First, we're going to open the file and examine its contents. Next, we'll save a copy in XLS format and look at the raw data. Then we'll add lines indicating the average and standard deviation of each measurement and look at both the raw data again and then at the diffs of the files.
The data set used a moment ago originally came from a master's thesis[Horton2004] illustrating the use of machine learning algorithms like naïve Bayes classifiers, but these macros are now unusable in a modern version of Excel. The data are available to a modern user only a decade later, but the process and results of the calculations are not.
There is a corollary underlying principle, which we'll call the principle of segregation: you should keep your data and your analysis process separate. There is a temptation to include the data sets and the Excel macros as the same process, but for archival purposes you don't want to keep both together.
Why not? In many cases, you run the risk of losing control of your data processing over the long run if you don't keep both components orthogonal. For instance, with the 2008 release of Microsoft Office for Mac, support for Visual Basic (the macro language in Excel) was dropped due to difficulties with the transition from PowerPC and Intel. In 2011, Microsoft restored this functionality, but that's a shaky leg to stand on.
Another process that can occur is that platforms shift and subtly alter functionality. For instance, many people use OpenOffice instead of Microsoft Office; this is fine for data but breaks macros written in Microsoft's proprietary Visual Basic language.
I am not suggesting that you shouldn't be using Excel to process your data—far from it. I am simply arguing that you need to be aware of how your data set's format will make it more or less accessible down the road, and how that encoding affects issues like transparency of changes and ease of processing and analysis. Thus, to the extent possible, text-based formats should be used to ensure that the raw data of revisions remain trivially intelligible. (This is clearly not possible with graphics, for instance.)

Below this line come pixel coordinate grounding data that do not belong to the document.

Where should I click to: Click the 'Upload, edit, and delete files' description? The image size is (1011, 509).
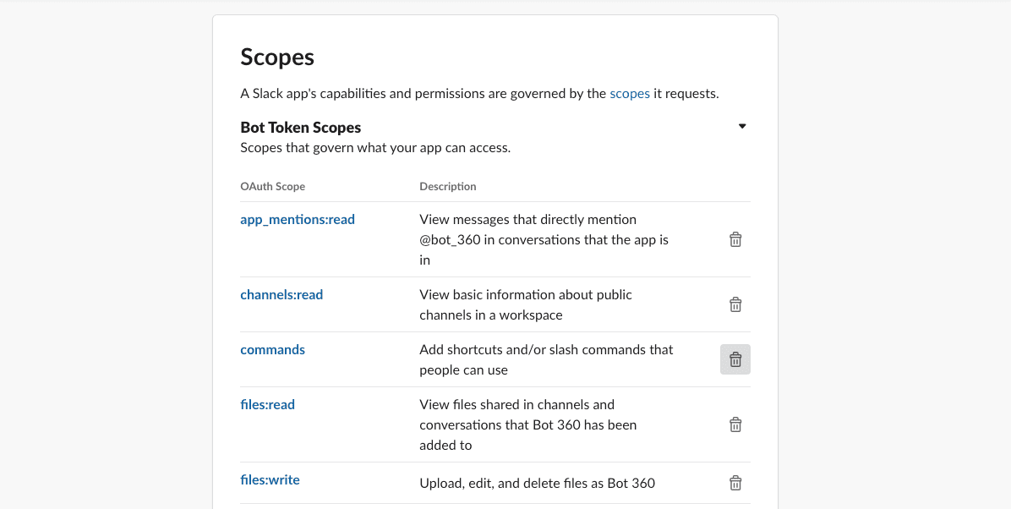[537, 484]
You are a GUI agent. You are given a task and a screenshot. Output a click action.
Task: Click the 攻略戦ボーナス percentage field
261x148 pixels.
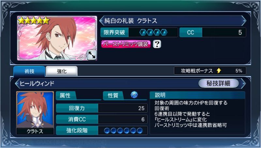[210, 71]
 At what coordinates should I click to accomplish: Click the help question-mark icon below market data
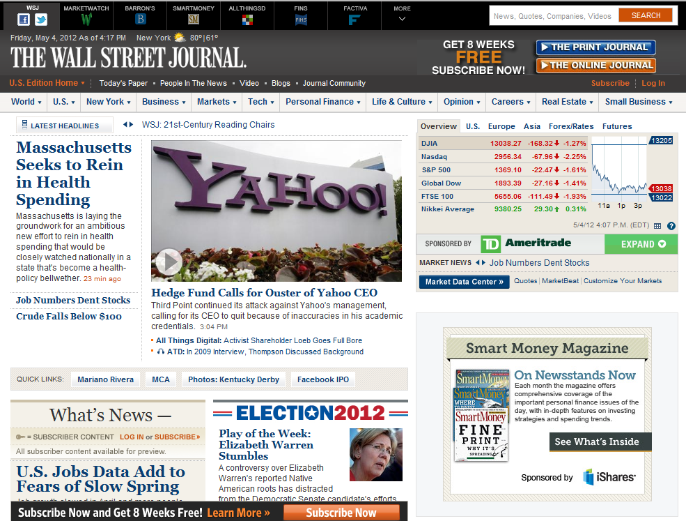(x=671, y=225)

In software development, there is a rule-of-thumb which states that you should keep your code separate from your code's configuration and input[Davison2014]. That is, if you hard-code in numbers like grid size or number of time steps, you make your code more difficult to use. If you instead set the program or script to use a command-line flag or read a configuration file to set the useful parameters and load data, that makes the script itself more useful. What I'm hinting at here is a similar idea for data: the data set itself should be independent of the process, and although you may occasionally be tempted that it's useful to have the analysis sitting right there, it's generally far better in the long run to just keep things orthogonal.

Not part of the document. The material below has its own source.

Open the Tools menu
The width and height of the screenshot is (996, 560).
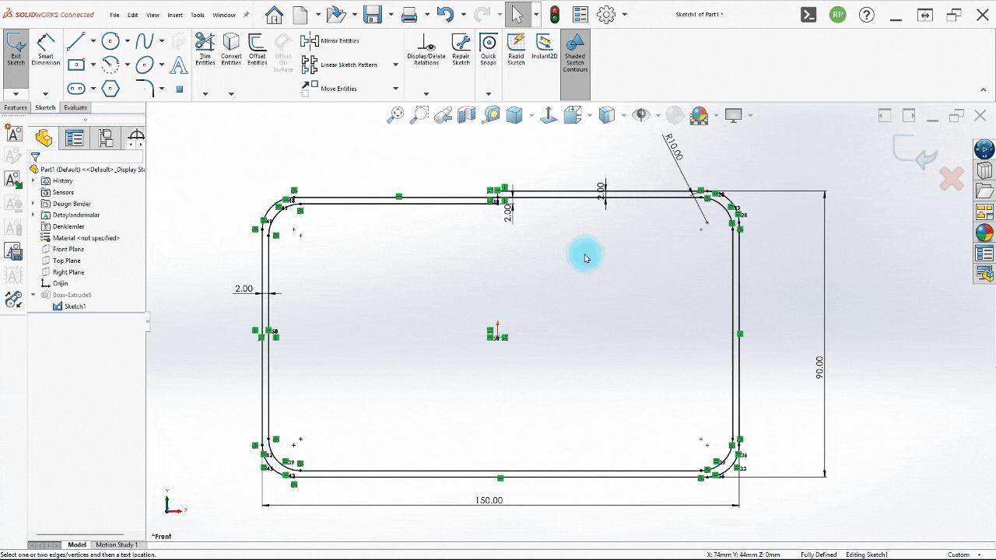click(197, 14)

What constitutes data and what constitutes process? Things can get a little fuzzy when you start to include things like calculating the mean or standard deviation—which are they?
- Keep data and analysis in separate folders.
- Keep raw data and analysis results in separate folders.
Now what should you do if part of your analysis process is manual—if it can't be scripted? Are there examples of this in bioinformatics?
So let's take a look at a few case studies and critique what is right and what is wrong according to this paradigm.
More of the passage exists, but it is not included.